Final diagnoses after an angiographic review included 199 dAVFs and 81 edAVFs. At individual centers, 29 patients (36%) with edAVFs were misdiagnosed with dAVFs. Spinal edAVFs were commonly fed by multiple feeding arteries (54%) shunted into a single or multiple intradural vein(s) (91% and 9%) through a dilated epidural venous plexus. Preoperative modified Rankin Scale (mRS) and Aminoff-Logue gait and micturition grades were worse in patients with edAVFs than in those with dAVFs.

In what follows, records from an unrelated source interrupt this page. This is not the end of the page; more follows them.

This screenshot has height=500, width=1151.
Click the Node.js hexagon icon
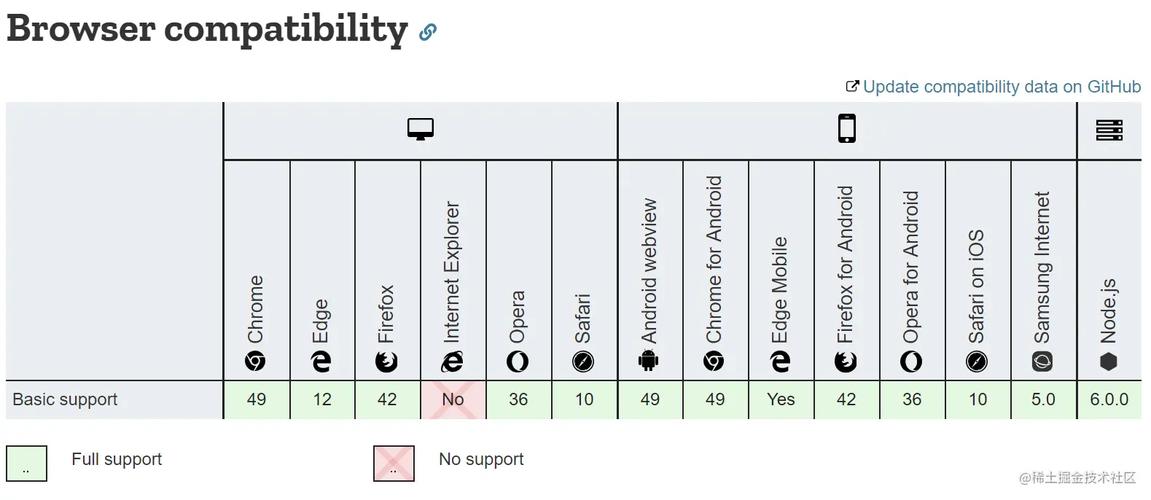1108,362

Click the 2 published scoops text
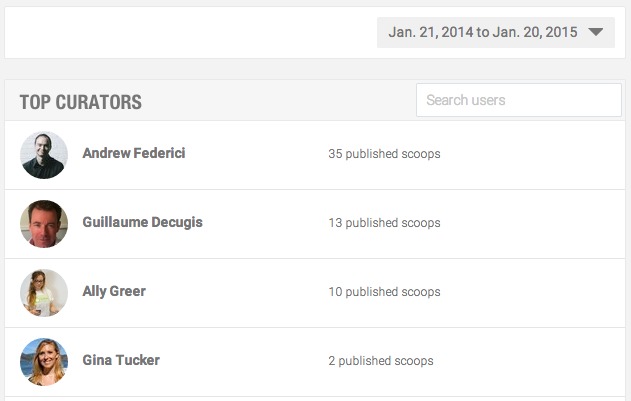pos(381,361)
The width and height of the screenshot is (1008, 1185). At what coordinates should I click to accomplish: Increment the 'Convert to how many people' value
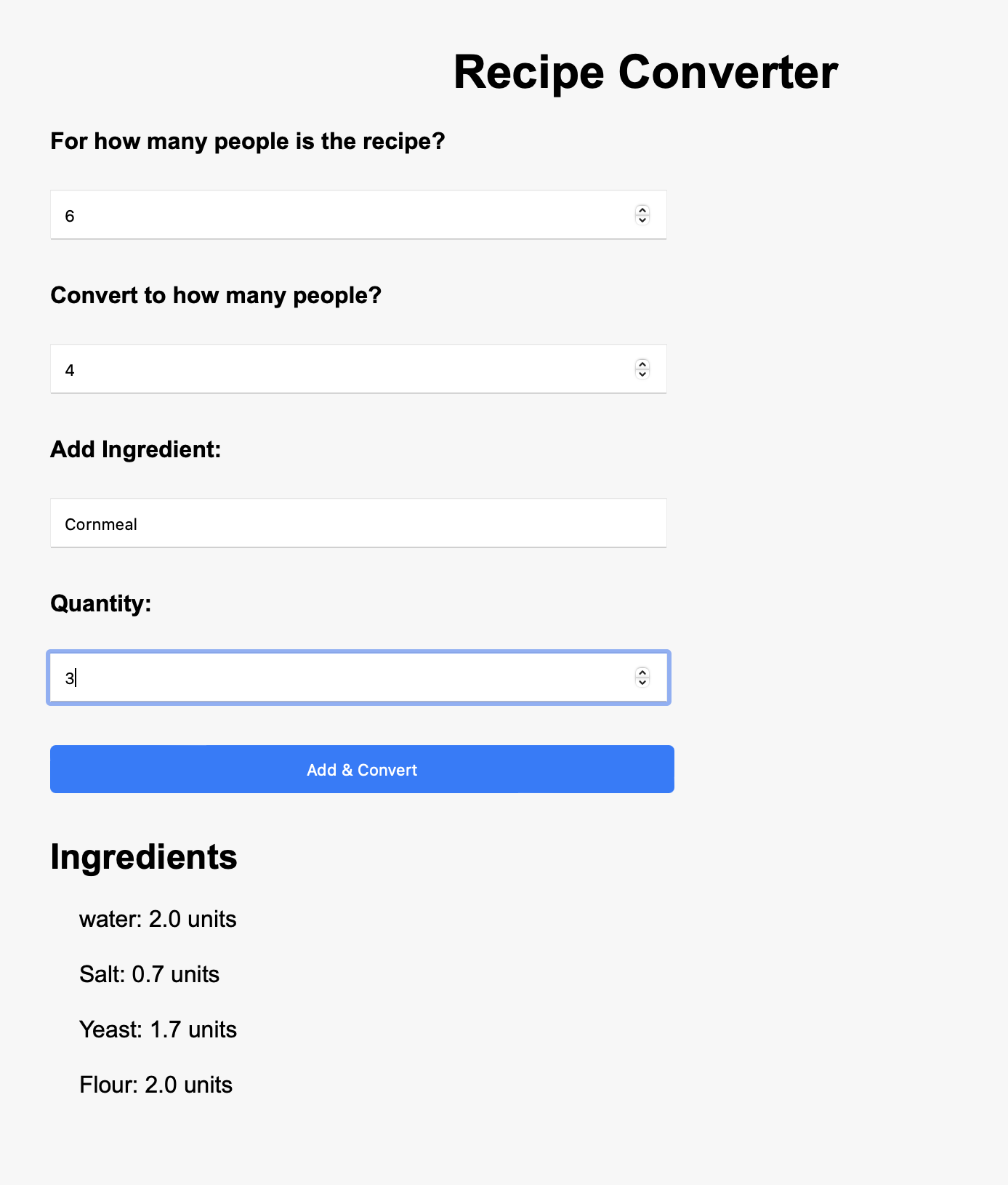pyautogui.click(x=642, y=365)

Among the microsurgical (n = 42), endovascular (n = 36), and combined (n = 3) treatment groups of edAVFs, the treatment failure rate was significantly higher in the index endovascular treatment group (7.5%, 31%, and 0%, respectively). Endovascular treatment was found to be associated with significantly higher odds of initial treatment failure (OR 5.72, 95% CI 1.45–22.6). In edAVFs, the independent risk factor for treatment failure after microsurgery was the number of intradural draining veins (OR 17.9, 95% CI 1.56–207), while that for treatment failure after the endovascular treatment was the number of feeders (OR 4.11, 95% CI 1.23–13.8). Postoperatively, mRS score and Aminoff-Logue gait and micturition grades significantly improved in edAVFs with a median follow-up of 31 months.
Spinal epidural AVFs with intradural venous drainage are a distinct entity and may be classified as type V spinal vascular malformations. Based on the largest multicenter cohort, this study showed that primary microsurgery was superior to endovascular treatment for initial treatment success in patients with spinal edAVFs.